Beslissingen van het Gerecht
3.4
Bij het bestreden vonnis heeft het Gerecht de vorderingen gedeeltelijk toegewezen. Het Gerecht heeft de vordering tot doorbetaling van (toekomstig) loon (hiervoor verkort weergegeven onder b) echter afgewezen. Hiertoe heeft het Gerecht overwogen dat [werknemer] arbeidsongeschikt is, dat Taliesin tot niet meer is gehouden dan doorbetaling van het loon gedurende betrekkelijk korte tijd en dat Taliesin die verplichting is nagekomen.
Beoordeling door het Hof
3.5 [
[werknemer] heeft bij memorie van grieven gesteld dat hij van 27 april 2021 tot en met 18 april 2022 arbeidsongeschikt is geweest. Sinds 25 april 2022 werkt hij weer voor Taliesin, aldus [werknemer]. Bij pleitnota in hoger beroep heeft Taliesin deze stellingen van [werknemer] bevestigd.
3.6
In hoger beroep heeft [werknemer] zich op het standpunt gesteld dat Taliesin gehouden is 80% van het loon te betalen over de periode 7 november 2021 tot en met 18 april 2022 (met wettelijke verhoging). Hieraan heeft [werknemer] art. 5 Landsverordening ziekteverzekering ten grondslag gelegd. Volgens [werknemer] heeft Taliesin ziekengeld voor [werknemer] ontvangen, maar niet aan hem doorbetaald.

###

## OPGAVEN
(1) Typ alsjeblieft het deel van het bronfragment over dat begint bij "Beslissingen van het" en doorloopt tot en met "van [werknemer] bevestigd.".
(2) Zeg van elke bewering of die overeenkomt met het bronfragment, met ja of nee en de doorslaggevende woorden letterlijk geciteerd.
(a) Het Gerecht heeft de vordering tot doorbetaling van toekomstig loon afgewezen.
(b) Taliesin heeft in hoger beroep de stellingen van [werknemer] over zijn arbeidsongeschiktheid betwist.
(c) Volgens [werknemer] heeft Taliesin het ontvangen ziekengeld aan hem doorbetaald.

Vermeldingen uit een dataset:
###

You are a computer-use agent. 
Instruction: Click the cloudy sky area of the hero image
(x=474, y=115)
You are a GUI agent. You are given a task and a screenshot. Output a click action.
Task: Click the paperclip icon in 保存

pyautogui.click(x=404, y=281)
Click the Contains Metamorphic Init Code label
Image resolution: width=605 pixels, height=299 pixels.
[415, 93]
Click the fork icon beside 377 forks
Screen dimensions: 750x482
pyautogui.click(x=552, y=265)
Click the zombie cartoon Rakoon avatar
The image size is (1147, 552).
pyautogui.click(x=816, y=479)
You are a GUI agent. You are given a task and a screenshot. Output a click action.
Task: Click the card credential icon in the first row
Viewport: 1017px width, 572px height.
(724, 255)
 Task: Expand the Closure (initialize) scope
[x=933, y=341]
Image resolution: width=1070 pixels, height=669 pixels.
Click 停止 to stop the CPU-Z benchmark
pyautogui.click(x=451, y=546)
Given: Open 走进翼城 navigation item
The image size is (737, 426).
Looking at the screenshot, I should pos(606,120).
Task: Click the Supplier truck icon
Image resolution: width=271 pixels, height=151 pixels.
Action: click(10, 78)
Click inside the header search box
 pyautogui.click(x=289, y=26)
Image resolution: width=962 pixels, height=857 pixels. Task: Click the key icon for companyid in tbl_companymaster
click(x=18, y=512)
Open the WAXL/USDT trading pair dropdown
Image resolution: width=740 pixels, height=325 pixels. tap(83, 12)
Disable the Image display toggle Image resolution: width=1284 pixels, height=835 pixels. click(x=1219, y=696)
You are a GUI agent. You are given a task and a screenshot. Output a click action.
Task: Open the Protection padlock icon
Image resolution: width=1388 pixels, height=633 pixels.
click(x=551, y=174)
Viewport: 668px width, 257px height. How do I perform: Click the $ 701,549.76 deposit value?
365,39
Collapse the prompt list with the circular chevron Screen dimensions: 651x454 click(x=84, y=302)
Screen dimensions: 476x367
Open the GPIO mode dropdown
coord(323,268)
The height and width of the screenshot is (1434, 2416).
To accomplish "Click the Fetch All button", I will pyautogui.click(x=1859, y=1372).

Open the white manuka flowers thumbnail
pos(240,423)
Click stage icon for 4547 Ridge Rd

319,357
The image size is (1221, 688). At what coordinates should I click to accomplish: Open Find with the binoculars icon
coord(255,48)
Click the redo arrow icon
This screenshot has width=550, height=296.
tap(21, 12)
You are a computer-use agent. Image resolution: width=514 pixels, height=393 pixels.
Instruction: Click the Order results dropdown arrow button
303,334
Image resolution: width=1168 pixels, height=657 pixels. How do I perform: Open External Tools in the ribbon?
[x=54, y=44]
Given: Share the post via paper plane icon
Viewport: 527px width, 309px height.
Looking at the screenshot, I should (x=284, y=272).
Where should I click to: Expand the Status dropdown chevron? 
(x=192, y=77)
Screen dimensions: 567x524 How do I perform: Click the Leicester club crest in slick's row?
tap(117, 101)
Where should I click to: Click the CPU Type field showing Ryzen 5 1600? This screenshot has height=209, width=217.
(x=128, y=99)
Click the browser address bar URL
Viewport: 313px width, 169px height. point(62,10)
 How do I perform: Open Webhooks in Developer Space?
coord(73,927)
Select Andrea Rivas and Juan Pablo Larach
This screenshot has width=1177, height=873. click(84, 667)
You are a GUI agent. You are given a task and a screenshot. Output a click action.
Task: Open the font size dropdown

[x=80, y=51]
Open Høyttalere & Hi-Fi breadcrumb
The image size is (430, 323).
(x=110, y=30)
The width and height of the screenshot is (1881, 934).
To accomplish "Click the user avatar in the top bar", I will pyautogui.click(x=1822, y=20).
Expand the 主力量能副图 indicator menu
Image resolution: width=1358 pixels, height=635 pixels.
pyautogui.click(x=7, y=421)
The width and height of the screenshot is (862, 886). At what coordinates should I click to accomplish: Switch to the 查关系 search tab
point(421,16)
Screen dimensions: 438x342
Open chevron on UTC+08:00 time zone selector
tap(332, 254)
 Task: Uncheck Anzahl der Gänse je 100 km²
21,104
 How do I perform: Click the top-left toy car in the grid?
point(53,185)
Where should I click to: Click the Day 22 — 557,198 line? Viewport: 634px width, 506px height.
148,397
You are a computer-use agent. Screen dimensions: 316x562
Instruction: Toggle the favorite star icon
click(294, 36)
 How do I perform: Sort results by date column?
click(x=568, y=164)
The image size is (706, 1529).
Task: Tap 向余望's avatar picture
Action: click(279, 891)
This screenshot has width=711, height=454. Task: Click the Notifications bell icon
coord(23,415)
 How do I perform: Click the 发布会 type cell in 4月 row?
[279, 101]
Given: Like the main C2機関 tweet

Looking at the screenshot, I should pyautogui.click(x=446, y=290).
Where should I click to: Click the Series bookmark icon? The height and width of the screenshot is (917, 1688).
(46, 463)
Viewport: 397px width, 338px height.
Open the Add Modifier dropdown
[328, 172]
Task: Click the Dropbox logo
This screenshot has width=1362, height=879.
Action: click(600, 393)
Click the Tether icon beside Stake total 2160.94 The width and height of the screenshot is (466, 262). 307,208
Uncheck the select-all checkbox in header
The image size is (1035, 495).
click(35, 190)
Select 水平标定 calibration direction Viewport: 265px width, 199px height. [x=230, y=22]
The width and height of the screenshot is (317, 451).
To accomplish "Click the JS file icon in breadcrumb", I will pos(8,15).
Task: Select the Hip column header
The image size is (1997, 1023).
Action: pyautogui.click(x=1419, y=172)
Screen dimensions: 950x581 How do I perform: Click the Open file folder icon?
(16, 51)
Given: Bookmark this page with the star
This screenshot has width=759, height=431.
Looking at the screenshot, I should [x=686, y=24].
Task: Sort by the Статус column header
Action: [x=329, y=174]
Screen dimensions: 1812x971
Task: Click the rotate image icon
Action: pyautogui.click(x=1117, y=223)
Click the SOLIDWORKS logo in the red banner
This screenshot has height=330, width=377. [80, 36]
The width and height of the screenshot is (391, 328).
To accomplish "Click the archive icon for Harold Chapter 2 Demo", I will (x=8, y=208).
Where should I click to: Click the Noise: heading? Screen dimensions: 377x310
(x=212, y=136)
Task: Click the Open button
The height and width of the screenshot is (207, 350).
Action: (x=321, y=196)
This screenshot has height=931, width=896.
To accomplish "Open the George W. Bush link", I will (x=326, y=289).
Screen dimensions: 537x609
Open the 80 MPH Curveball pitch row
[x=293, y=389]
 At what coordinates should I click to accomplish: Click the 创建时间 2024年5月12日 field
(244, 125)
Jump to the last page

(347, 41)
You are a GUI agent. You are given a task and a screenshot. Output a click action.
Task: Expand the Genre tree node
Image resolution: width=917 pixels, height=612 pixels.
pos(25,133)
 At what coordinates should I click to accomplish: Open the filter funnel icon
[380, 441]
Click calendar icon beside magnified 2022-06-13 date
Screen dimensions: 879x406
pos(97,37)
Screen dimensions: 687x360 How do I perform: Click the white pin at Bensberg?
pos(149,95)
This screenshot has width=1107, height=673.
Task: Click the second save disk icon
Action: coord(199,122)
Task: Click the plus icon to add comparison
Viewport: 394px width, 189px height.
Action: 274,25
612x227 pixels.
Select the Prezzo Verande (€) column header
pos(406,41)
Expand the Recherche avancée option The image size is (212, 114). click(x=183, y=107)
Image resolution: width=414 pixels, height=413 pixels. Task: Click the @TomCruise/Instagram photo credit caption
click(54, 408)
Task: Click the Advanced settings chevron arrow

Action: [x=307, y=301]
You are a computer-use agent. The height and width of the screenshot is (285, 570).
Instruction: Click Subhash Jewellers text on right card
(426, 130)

###

## ANTWOORDEN
(1)
Beslissingen van het Gerecht
3.4
Bij het bestreden vonnis heeft het Gerecht de vorderingen gedeeltelijk toegewezen. Het Gerecht heeft de vordering tot doorbetaling van (toekomstig) loon (hiervoor verkort weergegeven onder b) echter afgewezen. Hiertoe heeft het Gerecht overwogen dat [werknemer] arbeidsongeschikt is, dat Taliesin tot niet meer is gehouden dan doorbetaling van het loon gedurende betrekkelijk korte tijd en dat Taliesin die verplichting is nagekomen.
Beoordeling door het Hof
3.5 [
[werknemer] heeft bij memorie van grieven gesteld dat hij van 27 april 2021 tot en met 18 april 2022 arbeidsongeschikt is geweest. Sinds 25 april 2022 werkt hij weer voor Taliesin, aldus [werknemer]. Bij pleitnota in hoger beroep heeft Taliesin deze stellingen van [werknemer] bevestigd.

(2)
(a) Ja: "Het Gerecht heeft de vordering tot doorbetaling van (toekomstig) loon (hiervoor verkort weergegeven onder b) echter afgewezen."
(b) Nee: "Bij pleitnota in hoger beroep heeft Taliesin deze stellingen van [werknemer] bevestigd."
(c) Nee: "Volgens [werknemer] heeft Taliesin ziekengeld voor [werknemer] ontvangen, maar niet aan hem doorbetaald."